[Records drawn from a dataset]
★ ★ ★ ★

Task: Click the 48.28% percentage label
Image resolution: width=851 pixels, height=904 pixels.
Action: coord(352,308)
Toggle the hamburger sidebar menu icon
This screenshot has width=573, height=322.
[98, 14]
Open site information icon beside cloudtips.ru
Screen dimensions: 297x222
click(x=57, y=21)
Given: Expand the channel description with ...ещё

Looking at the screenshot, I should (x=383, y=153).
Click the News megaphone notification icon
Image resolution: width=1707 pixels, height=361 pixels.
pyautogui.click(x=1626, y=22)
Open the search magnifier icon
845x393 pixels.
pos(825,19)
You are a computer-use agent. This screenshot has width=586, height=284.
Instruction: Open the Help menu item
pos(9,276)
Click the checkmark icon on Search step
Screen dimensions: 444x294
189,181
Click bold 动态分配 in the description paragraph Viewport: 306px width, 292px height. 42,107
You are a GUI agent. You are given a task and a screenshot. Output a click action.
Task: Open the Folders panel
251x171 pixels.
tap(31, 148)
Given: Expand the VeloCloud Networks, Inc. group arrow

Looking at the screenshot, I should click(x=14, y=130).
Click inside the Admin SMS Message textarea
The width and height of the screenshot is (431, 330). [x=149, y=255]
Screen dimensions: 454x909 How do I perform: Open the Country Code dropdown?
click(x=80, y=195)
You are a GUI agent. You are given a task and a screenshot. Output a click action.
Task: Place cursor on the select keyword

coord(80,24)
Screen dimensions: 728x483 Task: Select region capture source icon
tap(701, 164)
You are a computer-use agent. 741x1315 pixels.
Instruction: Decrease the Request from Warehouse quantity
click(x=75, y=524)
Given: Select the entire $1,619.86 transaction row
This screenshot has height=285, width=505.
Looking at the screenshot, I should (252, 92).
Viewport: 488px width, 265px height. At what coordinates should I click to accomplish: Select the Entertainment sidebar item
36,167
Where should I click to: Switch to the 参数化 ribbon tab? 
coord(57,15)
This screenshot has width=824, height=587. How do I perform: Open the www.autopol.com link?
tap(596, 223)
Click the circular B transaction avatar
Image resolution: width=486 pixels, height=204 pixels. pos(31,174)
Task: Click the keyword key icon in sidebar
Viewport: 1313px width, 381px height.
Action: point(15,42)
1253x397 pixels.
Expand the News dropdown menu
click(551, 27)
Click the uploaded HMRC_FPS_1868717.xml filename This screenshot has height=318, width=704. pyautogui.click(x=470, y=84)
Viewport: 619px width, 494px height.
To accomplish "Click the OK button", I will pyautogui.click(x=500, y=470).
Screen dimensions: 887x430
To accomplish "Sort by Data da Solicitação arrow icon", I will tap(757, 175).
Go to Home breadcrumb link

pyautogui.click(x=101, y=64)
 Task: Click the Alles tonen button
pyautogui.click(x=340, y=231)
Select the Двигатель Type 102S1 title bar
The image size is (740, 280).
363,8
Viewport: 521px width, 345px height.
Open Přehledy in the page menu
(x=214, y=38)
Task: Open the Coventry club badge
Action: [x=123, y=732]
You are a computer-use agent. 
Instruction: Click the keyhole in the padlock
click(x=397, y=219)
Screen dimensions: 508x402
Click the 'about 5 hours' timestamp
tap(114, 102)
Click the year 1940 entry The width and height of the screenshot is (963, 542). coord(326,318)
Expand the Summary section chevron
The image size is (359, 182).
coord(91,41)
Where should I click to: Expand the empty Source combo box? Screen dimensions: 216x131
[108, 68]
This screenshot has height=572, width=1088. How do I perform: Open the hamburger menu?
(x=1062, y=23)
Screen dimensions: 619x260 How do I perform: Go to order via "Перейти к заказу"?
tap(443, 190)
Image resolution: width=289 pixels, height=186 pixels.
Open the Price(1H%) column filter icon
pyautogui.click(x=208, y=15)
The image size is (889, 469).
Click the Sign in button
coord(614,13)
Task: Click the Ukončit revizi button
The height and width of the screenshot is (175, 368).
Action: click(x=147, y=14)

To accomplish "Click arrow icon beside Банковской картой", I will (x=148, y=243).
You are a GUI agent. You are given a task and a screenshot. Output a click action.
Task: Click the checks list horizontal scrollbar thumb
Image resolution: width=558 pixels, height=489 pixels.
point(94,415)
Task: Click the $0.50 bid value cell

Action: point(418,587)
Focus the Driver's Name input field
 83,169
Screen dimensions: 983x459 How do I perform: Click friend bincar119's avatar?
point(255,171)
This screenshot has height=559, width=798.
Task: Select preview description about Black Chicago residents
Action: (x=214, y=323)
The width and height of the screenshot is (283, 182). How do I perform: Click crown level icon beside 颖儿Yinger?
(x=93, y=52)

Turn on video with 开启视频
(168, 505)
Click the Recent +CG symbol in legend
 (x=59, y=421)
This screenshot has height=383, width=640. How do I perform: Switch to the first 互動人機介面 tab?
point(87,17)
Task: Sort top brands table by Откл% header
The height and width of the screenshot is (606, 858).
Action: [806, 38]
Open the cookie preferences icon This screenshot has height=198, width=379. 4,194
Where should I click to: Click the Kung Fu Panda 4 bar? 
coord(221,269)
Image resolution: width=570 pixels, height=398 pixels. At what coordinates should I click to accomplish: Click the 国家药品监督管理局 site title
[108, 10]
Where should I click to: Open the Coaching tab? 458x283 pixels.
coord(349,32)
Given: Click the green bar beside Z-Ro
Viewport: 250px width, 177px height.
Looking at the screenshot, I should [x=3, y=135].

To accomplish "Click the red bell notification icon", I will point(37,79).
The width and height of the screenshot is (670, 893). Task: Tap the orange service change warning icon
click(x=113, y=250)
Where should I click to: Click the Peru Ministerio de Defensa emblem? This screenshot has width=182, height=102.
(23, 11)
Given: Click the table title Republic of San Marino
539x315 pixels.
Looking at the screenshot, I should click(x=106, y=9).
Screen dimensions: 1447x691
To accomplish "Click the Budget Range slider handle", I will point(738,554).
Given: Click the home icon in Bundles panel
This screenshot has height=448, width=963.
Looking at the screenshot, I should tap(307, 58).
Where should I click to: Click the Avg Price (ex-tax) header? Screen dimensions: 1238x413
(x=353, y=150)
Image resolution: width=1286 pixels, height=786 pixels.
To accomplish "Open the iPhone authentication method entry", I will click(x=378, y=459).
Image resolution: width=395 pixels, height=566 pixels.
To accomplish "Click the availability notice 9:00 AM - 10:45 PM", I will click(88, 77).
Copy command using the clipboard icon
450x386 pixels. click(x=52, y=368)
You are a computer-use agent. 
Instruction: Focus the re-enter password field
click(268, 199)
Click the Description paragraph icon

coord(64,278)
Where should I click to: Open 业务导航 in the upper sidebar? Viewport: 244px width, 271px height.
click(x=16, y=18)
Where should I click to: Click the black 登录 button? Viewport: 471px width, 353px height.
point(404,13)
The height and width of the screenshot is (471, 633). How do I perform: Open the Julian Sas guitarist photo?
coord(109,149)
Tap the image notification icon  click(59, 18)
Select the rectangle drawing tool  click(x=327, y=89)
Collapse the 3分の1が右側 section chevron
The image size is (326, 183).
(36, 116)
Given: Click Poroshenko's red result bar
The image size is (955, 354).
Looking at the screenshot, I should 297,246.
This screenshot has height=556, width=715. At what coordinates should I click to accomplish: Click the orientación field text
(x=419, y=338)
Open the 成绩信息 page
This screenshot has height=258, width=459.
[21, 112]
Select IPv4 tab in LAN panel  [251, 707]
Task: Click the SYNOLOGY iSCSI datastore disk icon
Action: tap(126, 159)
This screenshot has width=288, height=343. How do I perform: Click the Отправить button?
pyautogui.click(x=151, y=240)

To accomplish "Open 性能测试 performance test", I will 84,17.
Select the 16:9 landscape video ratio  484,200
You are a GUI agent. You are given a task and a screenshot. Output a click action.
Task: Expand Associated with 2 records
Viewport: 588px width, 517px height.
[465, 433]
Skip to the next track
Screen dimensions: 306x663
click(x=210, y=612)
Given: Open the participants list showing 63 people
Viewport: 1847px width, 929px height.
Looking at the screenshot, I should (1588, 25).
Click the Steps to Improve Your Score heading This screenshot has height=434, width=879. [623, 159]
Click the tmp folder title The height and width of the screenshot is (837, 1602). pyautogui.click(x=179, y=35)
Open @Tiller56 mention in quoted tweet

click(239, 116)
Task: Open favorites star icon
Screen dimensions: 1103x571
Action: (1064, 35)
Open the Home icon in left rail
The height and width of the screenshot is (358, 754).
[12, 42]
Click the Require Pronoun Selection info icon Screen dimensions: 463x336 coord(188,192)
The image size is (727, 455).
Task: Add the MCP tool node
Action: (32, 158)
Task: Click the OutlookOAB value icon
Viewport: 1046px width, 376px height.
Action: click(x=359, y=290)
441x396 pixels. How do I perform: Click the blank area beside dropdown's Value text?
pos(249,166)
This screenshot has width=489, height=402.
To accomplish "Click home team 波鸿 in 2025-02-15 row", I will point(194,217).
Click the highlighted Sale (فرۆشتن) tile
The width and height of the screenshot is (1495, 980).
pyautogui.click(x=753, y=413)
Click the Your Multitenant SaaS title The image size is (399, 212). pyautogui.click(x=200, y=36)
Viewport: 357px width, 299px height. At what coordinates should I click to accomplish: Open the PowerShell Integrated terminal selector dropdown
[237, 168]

★ ★ ★ ★

# [Activity]
Only lines holding the word "list" are wanted, so copy each of them from the records above.

# [Result below]
Task: Click the checks list horizontal scrollbar thumb
Given: Open the participants list showing 63 people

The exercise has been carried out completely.